整个triggerCheckpoint方法大致分为三个部分:

1 环境前置检查

    // Sanity check
if (props.externalizeCheckpoint() && targetDirectory == null) {
throw new IllegalStateException("No target directory specified to persist checkpoint to.");
} // make some eager pre-checks
synchronized (lock) {
// abort if the coordinator has been shutdown in the meantime
if (shutdown) {
return new CheckpointTriggerResult(CheckpointDeclineReason.COORDINATOR_SHUTDOWN);
} // Don't allow periodic checkpoint if scheduling has been disabled
if (isPeriodic && !periodicScheduling) {
return new CheckpointTriggerResult(CheckpointDeclineReason.PERIODIC_SCHEDULER_SHUTDOWN);
} // validate whether the checkpoint can be triggered, with respect to the limit of
// concurrent checkpoints, and the minimum time between checkpoints.
// these checks are not relevant for savepoints
if (!props.forceCheckpoint()) {
// sanity check: there should never be more than one trigger request queued
if (triggerRequestQueued) {
LOG.warn("Trying to trigger another checkpoint while one was queued already");
return new CheckpointTriggerResult(CheckpointDeclineReason.ALREADY_QUEUED);
} // if too many checkpoints are currently in progress, we need to mark that a request is queued
if (pendingCheckpoints.size() >= maxConcurrentCheckpointAttempts) {
triggerRequestQueued = true;
if (currentPeriodicTrigger != null) {
currentPeriodicTrigger.cancel(false);
currentPeriodicTrigger = null;
}
return new CheckpointTriggerResult(CheckpointDeclineReason.TOO_MANY_CONCURRENT_CHECKPOINTS);
} // make sure the minimum interval between checkpoints has passed
final long earliestNext = lastCheckpointCompletionNanos + minPauseBetweenCheckpointsNanos;
final long durationTillNextMillis = (earliestNext - System.nanoTime()) / 1_000_000; if (durationTillNextMillis > 0) {
if (currentPeriodicTrigger != null) {
currentPeriodicTrigger.cancel(false);
currentPeriodicTrigger = null;
}
// Reassign the new trigger to the currentPeriodicTrigger
currentPeriodicTrigger = timer.scheduleAtFixedRate(
new ScheduledTrigger(),
durationTillNextMillis, baseInterval, TimeUnit.MILLISECONDS); return new CheckpointTriggerResult(CheckpointDeclineReason.MINIMUM_TIME_BETWEEN_CHECKPOINTS);
}
}
} // check if all tasks that we need to trigger are running.
// if not, abort the checkpoint
Execution[] executions = new Execution[tasksToTrigger.length];
for (int i = 0; i < tasksToTrigger.length; i++) {
Execution ee = tasksToTrigger[i].getCurrentExecutionAttempt();
if (ee != null && ee.getState() == ExecutionState.RUNNING) {
executions[i] = ee;
} else {
LOG.info("Checkpoint triggering task {} is not being executed at the moment.

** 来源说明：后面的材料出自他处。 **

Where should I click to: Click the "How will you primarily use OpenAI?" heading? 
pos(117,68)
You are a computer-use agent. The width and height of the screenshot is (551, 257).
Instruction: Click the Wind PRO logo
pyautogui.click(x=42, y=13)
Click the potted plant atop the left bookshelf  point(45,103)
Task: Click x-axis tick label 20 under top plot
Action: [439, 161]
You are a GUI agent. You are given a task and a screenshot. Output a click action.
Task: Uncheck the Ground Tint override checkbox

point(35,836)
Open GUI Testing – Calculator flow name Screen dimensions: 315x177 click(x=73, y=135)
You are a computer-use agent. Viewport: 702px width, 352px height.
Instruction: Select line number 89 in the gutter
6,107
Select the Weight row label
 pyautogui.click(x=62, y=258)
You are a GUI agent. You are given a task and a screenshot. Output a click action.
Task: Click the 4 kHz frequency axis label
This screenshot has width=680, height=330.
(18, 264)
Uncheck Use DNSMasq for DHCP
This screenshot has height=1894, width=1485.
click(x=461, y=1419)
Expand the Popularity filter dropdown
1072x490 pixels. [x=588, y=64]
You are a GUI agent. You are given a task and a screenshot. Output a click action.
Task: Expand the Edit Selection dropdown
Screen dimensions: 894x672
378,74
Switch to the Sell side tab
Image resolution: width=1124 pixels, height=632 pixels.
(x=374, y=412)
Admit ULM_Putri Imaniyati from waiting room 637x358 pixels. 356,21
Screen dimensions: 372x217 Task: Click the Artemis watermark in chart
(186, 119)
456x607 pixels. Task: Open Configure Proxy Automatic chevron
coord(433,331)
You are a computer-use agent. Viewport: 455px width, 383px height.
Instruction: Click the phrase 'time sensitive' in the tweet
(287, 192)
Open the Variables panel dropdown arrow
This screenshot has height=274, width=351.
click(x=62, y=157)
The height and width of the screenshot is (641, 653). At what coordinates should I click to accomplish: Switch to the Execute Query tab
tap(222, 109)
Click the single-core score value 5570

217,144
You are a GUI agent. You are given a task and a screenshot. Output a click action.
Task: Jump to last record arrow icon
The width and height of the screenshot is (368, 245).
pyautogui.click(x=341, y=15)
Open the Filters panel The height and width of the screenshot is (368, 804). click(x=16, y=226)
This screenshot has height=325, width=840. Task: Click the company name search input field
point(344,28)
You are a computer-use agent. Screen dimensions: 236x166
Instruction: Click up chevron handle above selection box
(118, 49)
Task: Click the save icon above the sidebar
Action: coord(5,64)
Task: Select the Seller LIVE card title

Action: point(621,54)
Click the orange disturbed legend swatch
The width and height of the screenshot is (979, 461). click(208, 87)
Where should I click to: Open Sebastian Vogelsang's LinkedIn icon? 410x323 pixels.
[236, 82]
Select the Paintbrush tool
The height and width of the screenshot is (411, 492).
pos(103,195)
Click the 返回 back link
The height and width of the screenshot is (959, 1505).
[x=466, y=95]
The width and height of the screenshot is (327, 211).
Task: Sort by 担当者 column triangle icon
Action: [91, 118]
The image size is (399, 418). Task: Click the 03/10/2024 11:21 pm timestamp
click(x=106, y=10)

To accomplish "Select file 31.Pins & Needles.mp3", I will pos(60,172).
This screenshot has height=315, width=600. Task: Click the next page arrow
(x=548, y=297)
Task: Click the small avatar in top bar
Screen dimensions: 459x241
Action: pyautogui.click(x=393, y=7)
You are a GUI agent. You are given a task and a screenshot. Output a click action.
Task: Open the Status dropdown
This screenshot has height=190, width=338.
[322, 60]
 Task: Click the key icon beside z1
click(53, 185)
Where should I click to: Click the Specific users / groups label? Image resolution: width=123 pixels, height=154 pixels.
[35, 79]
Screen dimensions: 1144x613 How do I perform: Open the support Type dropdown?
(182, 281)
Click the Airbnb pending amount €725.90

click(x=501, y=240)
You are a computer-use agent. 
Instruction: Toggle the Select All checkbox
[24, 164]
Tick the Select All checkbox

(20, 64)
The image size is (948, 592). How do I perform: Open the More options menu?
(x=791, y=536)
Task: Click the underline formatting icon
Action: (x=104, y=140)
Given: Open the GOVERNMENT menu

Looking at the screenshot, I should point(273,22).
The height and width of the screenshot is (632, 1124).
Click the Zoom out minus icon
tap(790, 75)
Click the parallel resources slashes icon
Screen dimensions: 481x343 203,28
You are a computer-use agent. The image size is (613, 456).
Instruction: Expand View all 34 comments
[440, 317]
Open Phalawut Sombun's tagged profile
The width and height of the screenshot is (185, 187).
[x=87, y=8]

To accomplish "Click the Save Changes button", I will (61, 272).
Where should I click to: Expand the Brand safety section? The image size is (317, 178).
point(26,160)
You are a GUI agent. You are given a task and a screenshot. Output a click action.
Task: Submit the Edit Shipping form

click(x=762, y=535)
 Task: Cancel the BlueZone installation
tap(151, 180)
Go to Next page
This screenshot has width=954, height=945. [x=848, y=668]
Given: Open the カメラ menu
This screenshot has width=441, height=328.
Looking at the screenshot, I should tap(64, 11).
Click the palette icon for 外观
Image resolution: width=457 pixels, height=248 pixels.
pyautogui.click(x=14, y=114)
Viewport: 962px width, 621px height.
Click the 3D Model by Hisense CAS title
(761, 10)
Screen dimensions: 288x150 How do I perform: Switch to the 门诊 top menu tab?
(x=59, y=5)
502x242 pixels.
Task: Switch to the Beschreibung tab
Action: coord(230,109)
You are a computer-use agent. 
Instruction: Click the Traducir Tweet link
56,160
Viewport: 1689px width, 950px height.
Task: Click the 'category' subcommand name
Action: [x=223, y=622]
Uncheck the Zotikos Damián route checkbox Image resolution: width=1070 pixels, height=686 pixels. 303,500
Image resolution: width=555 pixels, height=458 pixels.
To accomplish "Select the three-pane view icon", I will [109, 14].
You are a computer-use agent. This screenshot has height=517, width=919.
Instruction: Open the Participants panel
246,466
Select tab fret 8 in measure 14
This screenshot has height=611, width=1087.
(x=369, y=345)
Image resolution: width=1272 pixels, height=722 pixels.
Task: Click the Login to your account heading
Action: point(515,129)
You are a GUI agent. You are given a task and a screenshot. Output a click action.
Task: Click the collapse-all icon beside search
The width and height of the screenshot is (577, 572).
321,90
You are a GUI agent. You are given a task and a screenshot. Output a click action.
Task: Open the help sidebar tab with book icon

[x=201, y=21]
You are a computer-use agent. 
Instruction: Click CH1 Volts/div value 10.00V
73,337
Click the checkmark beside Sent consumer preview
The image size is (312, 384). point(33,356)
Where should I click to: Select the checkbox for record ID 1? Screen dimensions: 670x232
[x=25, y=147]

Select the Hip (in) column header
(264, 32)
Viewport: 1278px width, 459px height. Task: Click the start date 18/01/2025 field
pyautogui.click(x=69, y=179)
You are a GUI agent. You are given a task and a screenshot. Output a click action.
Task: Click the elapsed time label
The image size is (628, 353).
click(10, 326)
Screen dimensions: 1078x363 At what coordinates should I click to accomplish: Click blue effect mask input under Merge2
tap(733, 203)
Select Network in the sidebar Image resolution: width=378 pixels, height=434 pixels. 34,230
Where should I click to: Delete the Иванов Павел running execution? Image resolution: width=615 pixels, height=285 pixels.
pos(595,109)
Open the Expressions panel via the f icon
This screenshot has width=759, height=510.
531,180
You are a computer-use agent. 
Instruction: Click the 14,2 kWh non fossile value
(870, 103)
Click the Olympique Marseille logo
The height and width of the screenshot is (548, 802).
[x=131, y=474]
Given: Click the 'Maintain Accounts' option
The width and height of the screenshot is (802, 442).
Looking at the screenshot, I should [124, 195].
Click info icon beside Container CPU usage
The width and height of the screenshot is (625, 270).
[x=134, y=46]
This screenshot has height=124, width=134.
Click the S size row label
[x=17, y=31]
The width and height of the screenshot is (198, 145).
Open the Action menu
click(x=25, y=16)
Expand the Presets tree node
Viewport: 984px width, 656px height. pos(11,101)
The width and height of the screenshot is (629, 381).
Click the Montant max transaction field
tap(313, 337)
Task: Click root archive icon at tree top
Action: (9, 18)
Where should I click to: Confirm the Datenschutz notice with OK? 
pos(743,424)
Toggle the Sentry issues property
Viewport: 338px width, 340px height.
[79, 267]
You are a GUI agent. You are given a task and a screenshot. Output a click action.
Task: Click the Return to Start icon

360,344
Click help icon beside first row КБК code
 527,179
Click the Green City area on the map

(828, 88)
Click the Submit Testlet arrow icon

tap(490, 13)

Aborting checkpoint.",
tasksToTrigger[i].getTaskNameWithSubtaskIndex());
return new CheckpointTriggerResult(CheckpointDeclineReason.NOT_ALL_REQUIRED_TASKS_RUNNING);
}
} // next, check if all tasks that need to acknowledge the checkpoint are running.
// if not, abort the checkpoint
Map<ExecutionAttemptID, ExecutionVertex> ackTasks = new HashMap<>(tasksToWaitFor.length); for (ExecutionVertex ev : tasksToWaitFor) {
Execution ee = ev.getCurrentExecutionAttempt();
if (ee != null) {
ackTasks.put(ee.getAttemptId(), ev);
} else {
LOG.info("Checkpoint acknowledging task {} is not being executed at the moment. Aborting checkpoint.",
ev.getTaskNameWithSubtaskIndex());
return new CheckpointTriggerResult(CheckpointDeclineReason.NOT_ALL_REQUIRED_TASKS_RUNNING);
}
}

上面的代码主要在生成一个chepoint之前进行了一些pre-checks,包括checkpoint的targetDirectory、正在进行中的pendingCheckpoint数量上限、前后两次checkpoint间隔是否过小、以及下游与checkpoint相关tasks是否存活等检测,任意一个条件不满足的都不会执行真正的checkpoint动作。

2 生成pendingcheckpoint

        final long checkpointID;
try {
// this must happen outside the coordinator-wide lock, because it communicates
// with external services (in HA mode) and may block for a while.
checkpointID = checkpointIdCounter.getAndIncrement();
}
catch (Throwable t) {
int numUnsuccessful = numUnsuccessfulCheckpointsTriggers.incrementAndGet();
LOG.warn("Failed to trigger checkpoint (" + numUnsuccessful + " consecutive failed attempts so far)", t);
return new CheckpointTriggerResult(CheckpointDeclineReason.EXCEPTION);
} final PendingCheckpoint checkpoint = new PendingCheckpoint(
job,
checkpointID,
timestamp,
ackTasks,
props,
targetDirectory,
executor); if (statsTracker != null) {
PendingCheckpointStats callback = statsTracker.reportPendingCheckpoint(
checkpointID,
timestamp,
props); checkpoint.setStatsCallback(callback);
} // schedule the timer that will clean up the expired checkpoints
final Runnable canceller = new Runnable() {
@Override
public void run() {
synchronized (lock) {
// only do the work if the checkpoint is not discarded anyways
// note that checkpoint completion discards the pending checkpoint object
if (!checkpoint.isDiscarded()) {
LOG.info("Checkpoint " + checkpointID + " expired before completing."); checkpoint.abortExpired();
pendingCheckpoints.remove(checkpointID);
rememberRecentCheckpointId(checkpointID); triggerQueuedRequests();
}
}
}
};

pendingcheckpoint表示一个待处理的检查点,每个pendingcheckpoint标有一个全局唯一的递增checkpointID,并声明了一个canceller用于后续超时情况下的checkpoint清理用于释放资源。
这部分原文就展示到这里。